== Your goal ==
Quote exactly and only this range of lines in the data below: the line that holds "The height and width of the screenshot is (457, 1217)." to the line that holds "You are a computer-use agent. Image", both included.

== Study material ==
○ ○ ○

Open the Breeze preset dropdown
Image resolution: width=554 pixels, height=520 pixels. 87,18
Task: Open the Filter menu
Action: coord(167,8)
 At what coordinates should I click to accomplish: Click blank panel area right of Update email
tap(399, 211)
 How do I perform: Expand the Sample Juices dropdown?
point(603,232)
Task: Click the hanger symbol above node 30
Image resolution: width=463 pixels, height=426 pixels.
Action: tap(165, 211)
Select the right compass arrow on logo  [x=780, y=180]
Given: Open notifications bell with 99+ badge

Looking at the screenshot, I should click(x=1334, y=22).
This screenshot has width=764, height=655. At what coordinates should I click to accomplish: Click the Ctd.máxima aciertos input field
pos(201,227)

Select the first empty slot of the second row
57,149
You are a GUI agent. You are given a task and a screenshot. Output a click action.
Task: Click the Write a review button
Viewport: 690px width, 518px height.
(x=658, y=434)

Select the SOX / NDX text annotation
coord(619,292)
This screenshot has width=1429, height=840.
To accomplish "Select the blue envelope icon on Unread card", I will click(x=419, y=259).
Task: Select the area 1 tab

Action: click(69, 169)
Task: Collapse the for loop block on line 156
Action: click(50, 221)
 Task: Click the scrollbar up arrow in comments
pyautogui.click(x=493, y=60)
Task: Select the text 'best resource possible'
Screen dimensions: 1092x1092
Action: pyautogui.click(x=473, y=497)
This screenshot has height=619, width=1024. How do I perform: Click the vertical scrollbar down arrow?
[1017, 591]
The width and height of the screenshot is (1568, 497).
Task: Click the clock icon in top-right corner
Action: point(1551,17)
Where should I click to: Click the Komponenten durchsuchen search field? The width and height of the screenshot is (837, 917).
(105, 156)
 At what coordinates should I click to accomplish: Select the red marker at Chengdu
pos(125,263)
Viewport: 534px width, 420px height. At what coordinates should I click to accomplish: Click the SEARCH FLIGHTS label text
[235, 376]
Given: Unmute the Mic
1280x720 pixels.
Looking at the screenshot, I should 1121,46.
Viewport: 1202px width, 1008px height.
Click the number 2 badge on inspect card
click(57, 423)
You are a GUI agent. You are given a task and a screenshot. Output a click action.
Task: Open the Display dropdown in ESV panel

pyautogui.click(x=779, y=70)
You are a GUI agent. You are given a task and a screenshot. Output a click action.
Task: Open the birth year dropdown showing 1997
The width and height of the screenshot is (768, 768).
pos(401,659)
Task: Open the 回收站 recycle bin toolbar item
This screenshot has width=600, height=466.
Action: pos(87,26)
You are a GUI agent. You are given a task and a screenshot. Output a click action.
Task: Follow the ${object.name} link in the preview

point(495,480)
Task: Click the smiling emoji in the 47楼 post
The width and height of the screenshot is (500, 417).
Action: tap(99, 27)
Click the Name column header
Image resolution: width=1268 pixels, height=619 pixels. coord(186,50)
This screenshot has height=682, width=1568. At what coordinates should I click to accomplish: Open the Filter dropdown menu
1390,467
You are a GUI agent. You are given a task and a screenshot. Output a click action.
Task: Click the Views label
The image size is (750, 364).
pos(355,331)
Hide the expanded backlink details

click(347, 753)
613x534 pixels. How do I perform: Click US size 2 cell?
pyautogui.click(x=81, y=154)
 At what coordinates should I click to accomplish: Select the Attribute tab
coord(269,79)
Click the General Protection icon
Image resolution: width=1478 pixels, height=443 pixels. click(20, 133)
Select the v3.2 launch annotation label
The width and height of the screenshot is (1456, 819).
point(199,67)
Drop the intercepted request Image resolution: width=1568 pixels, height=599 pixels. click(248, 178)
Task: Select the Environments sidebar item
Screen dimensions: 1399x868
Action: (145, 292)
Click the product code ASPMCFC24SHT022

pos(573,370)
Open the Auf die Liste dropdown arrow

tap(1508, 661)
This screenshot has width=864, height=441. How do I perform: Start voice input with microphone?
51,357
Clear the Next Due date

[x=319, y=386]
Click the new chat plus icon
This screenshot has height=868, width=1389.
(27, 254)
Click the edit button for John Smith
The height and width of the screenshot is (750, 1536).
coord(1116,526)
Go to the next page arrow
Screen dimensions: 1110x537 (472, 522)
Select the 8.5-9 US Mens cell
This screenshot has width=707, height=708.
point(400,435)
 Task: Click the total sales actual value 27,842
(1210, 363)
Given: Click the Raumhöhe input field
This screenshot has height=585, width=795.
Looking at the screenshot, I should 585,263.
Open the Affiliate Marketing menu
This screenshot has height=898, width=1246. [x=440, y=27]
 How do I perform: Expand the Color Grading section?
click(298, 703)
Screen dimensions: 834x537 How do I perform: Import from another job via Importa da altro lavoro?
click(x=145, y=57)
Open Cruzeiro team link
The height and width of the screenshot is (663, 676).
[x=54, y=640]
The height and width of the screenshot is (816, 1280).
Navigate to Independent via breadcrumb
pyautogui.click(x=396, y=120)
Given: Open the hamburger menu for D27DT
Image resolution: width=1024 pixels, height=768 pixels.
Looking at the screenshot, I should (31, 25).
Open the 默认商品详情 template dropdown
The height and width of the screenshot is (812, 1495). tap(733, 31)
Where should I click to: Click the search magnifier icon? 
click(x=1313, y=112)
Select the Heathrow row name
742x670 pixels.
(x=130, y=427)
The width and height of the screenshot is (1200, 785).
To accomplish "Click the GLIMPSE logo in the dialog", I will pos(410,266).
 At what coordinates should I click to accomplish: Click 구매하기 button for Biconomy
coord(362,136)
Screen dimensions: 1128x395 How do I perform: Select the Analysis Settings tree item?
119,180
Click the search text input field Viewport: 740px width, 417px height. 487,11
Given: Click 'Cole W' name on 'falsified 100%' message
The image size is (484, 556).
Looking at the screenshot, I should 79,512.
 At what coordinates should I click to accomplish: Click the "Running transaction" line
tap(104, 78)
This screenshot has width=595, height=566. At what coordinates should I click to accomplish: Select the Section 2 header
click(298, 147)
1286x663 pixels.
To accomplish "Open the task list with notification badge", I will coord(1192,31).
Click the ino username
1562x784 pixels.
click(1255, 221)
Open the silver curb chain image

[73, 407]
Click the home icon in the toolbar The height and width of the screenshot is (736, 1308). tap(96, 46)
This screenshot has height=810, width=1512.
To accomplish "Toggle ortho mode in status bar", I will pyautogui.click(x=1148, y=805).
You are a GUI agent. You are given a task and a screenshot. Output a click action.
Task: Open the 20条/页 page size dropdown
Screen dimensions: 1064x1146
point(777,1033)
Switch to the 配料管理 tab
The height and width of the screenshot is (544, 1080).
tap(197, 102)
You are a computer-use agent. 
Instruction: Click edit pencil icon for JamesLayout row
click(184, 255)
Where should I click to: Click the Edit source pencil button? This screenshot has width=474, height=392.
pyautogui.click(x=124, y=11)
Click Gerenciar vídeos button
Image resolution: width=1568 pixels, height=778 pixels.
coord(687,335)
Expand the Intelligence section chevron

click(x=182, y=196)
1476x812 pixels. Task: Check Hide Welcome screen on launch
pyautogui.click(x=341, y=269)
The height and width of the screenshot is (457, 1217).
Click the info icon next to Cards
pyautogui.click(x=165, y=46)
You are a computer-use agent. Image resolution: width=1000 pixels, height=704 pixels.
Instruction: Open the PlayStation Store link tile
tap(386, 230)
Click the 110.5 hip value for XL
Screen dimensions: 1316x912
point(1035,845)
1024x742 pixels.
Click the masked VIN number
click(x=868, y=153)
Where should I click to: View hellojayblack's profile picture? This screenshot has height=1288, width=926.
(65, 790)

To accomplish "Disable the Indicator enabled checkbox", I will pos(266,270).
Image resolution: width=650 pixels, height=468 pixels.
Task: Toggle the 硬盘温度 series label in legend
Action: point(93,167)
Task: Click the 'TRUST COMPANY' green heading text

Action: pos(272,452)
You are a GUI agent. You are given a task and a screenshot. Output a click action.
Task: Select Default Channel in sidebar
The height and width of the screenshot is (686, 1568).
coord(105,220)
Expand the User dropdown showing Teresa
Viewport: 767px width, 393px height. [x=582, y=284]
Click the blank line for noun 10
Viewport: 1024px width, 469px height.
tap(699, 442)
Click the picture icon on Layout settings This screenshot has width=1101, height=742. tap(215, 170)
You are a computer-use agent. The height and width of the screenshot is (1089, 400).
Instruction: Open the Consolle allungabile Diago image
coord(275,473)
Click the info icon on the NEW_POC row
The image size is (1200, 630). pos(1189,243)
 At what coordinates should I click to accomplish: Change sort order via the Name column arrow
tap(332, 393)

○ ○ ○

== Task answer ==
The height and width of the screenshot is (457, 1217).
Click the info icon next to Cards
pyautogui.click(x=165, y=46)
You are a computer-use agent. Image resolution: width=1000 pixels, height=704 pixels.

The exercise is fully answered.